Olivia Newton-John’s very loving display with husband and glamorous daughter

Olivia Newton-John looked the picture of happiness with her husband and daughter. Source: Getty.

She insisted during a TV interview that aired just hours ago that she’s doing well, and Olivia Newton-John proved that’s more than true as she put on a very animated and affectionate display during her annual Wellness Walk, alongside her husband and very glamorous daughter Chloe.

The Grease star, 71, flashed a beaming smile as she greeted cancer sufferers, survivors, campaigners and families in Melbourne, before posing for photos and sharing a rare and loving kiss in front of the camera with her husband John. Dressed in a green and white jacket to promote her Olivia Newton-John Cancer Wellness and Research Centre, she hugged her daughter Chloe – who co-ordinated in a short white crop top and khaki green pants – before the pair posed with John, who leaned down to share a quick kiss with his wife on camera.

Olivia Newton-John shared a loving kiss with husband John. Source: Getty.
Olivia Newton-John shared a loving kiss with husband John. Source: Getty.

The singer and actress is battling stage four cancer, but has ditched more conventional treatments for cannabis to control her pain, as well as helping her sleep and promote her general health. She’s since called for it to be legalised across Australia after seeing the benefits first-hand.

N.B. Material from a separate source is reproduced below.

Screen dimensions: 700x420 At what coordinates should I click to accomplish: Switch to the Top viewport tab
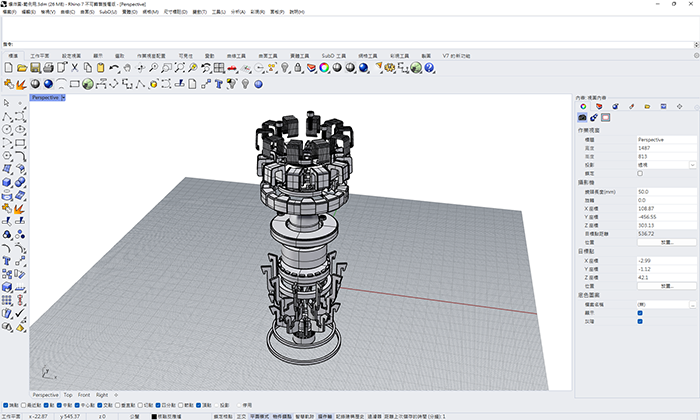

Her biggest supporter in her fight is her husband, who grows the cannabis for her in their hometown in America – where it is legal. However, having grown up in Australia, Olivia is keen to see it legalised here.

Olivia Newton-John shared a loving hug with her daughter Chloe. Source: Getty.
Olivia Newton-John shared a loving hug with her daughter Chloe. Source: Getty.

“I’m a great proponent of it, for general health, for pain, for sleep, for anxiety,” she told Tracy Grimshaw in her recent interview on A Current Affair. “I really believe it is important in my journey.”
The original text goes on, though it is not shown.